In the 1960s, Philip Hope-Wallace of The Guardian spoke of "the animation, command and sheer genius for keeping things up to the mark of this most devoted servant of the tradition." Of a 1964 performance of Iolanthe at New York City Center, the New York Herald Tribune reported, "The carrot thatch we have loved all these years has now burnished to a silver gold alloy but it could have been dark green for all we cared. What really mattered was that [Godfrey] was there ... and that the Company was in superb condition, the best that it has been in for years." The New York Times concurred, "Isidore Godfrey, happily a fixture in the pit, leads the overture with a respect and affection for its delicacies and that is the fashion in which he orders the musical side of the entire performance." "If ever a knighthood were deserved in the cause of true musical devotion, it is here", wrote the critic Ivan March in The Great Records. In 2007 The Penguin Guide to Recorded Classical Music praised him as "inimitable".
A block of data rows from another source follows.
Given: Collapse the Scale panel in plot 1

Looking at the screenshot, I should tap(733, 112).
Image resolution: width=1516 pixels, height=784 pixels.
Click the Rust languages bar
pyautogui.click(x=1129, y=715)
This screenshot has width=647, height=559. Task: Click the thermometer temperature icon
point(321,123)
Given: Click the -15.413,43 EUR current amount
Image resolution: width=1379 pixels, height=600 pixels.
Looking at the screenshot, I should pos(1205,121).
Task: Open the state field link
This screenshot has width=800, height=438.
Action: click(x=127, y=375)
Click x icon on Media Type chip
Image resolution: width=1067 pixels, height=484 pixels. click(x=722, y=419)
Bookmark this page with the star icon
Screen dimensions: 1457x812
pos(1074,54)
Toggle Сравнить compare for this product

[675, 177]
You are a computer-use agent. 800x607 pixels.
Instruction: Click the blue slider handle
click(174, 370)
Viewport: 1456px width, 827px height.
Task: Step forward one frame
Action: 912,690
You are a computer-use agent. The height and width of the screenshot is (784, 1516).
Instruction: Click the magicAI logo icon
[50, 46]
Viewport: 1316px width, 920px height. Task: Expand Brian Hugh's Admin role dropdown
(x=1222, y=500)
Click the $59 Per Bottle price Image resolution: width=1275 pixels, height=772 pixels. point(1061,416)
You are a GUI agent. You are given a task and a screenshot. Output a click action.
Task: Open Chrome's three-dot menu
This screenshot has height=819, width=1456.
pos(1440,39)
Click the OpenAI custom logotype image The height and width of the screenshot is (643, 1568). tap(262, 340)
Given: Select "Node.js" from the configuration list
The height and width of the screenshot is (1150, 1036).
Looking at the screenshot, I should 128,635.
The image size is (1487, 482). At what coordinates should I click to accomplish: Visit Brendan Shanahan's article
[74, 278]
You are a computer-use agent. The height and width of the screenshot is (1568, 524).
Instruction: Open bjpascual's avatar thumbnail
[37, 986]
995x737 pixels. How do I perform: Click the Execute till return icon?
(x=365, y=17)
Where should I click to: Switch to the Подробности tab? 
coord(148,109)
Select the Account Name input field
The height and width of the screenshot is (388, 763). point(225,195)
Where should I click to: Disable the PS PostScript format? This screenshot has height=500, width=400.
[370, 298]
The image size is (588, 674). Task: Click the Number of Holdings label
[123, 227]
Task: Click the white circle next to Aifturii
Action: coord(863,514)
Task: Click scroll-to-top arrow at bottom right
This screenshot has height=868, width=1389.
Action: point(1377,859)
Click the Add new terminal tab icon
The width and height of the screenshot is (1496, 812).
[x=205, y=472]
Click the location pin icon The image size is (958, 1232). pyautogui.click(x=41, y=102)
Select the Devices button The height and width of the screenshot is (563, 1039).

A dissenting voice was the critic Rodney Milnes, who spoke of Godfrey's recordings as "leaden, lumpen and dull", but his fellow critic Hugo Cole, who had been a D'Oyly Carte orchestra player, praised Godfrey, who, he said, knew "not only every note of every part, but every place where a player had ever been known to miss an entry. He was like Henry Wood in that if you watched him you couldn't come in wrong." Members of the company from Leslie Rands in the 1920s to John Reed in the 1960s praised Godfrey – known to company members as "Goddie" – for his musicianship and friendliness.

==Recordings==
Godfrey's first recording with the D'Oyly Carte Opera Company was the 1933 The Sorcerer highlights for His Master's Voice, followed by his first complete opera, The Mikado in 1936. When the company returned to the recording studio after World War II, Godfrey conducted a series of eleven complete recordings from 1949-55 for Decca, comprising all the Gilbert and Sullivan operas in its repertory.

From 1957-66, the company re-recorded its full repertory for Decca, this time in stereo, adding the first professional recording of Cox and Box and highlights from Utopia, Limited. Godfrey once again conducted the entire series, except for Princess Ida and The Yeomen of the Guard, for which Sir Malcolm Sargent was guest conductor.

His final recordings for the company were a film of The Mikado in 1966 and the company's second stereo recording of The Pirates of Penzance in 1968.